Nowhere that I can find. Again, if I said something that appeared otherwise, my clarification is that mutual velocity is relevant because the electrons are at rest and thus do not see each others' magnetic fields, not in any way in the lab's frame of reference.

You seem to misunderstand the principle of relativity. It states that the laws of physics are the same in all reference frames. In this case, the forces between the charges are governed by Maxwell's equations and the Lorentz force equation in all reference frames.

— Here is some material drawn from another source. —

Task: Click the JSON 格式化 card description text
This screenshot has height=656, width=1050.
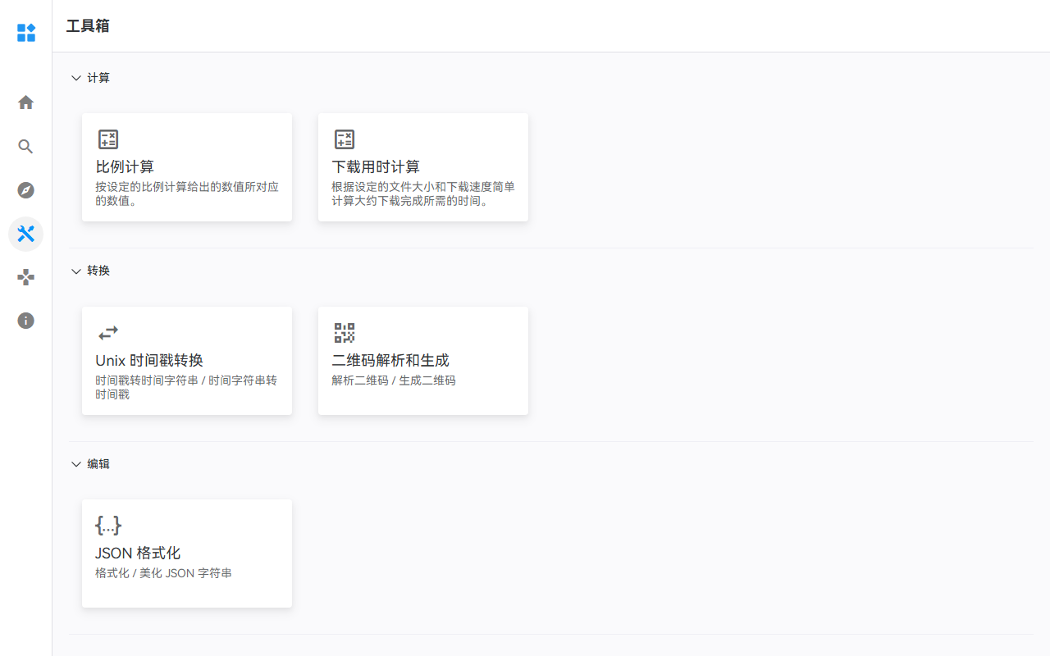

Applying Maxwell's equations in the lab frame there is clearly a magnetic field, and applying the Lorentz force law there is clearly a magnetic force. So, in the lab frame the electrons do see each others' magnetic fields and are affected by them. Otherwise the principle of relativity would be violated.

What I mean by "virtually flat" is the slope of the left side of the famous Lorentz function graph showing t' in terms of v. This would be squared to visualize the effect on acceleration (and thus measured force), which varies as the inverse square of time. The result still qualifies as "virtually flat" on the left side. Then we look at the equivalent area of the function graph showing the magnetic field in terms of v of a moving charge. This is not fairly characterizable as "virtually flat." Already, on this first approximation basis, we have cause to doubt the claim that time dilation alone is responsible for the cancellation of electrostatic repulsion which the lab observer attributes to magnetic interaction but the two moving electrons don't due to their being mutually at rest.

The math simply doesn't support your reasoning, as described and derived above.

PS: I appreciate the trouble you took to post the math. Sadly this browser is unable to render that format as anything but a tangle of gibberish. So what am I doing on a physics forum with such a browser? Well, this is a good question. I thought I'd just come to chat. You are of course under no obligation to put up with my security-paranoid impairments. Meanwhile, I'll have to let whatever point you made go and step out of the discussion. Thanks for playing.

That is fine, but it seems rather inconsistent of you to request (repeatedly) that I work out the math and then not even be willing to read it when I do.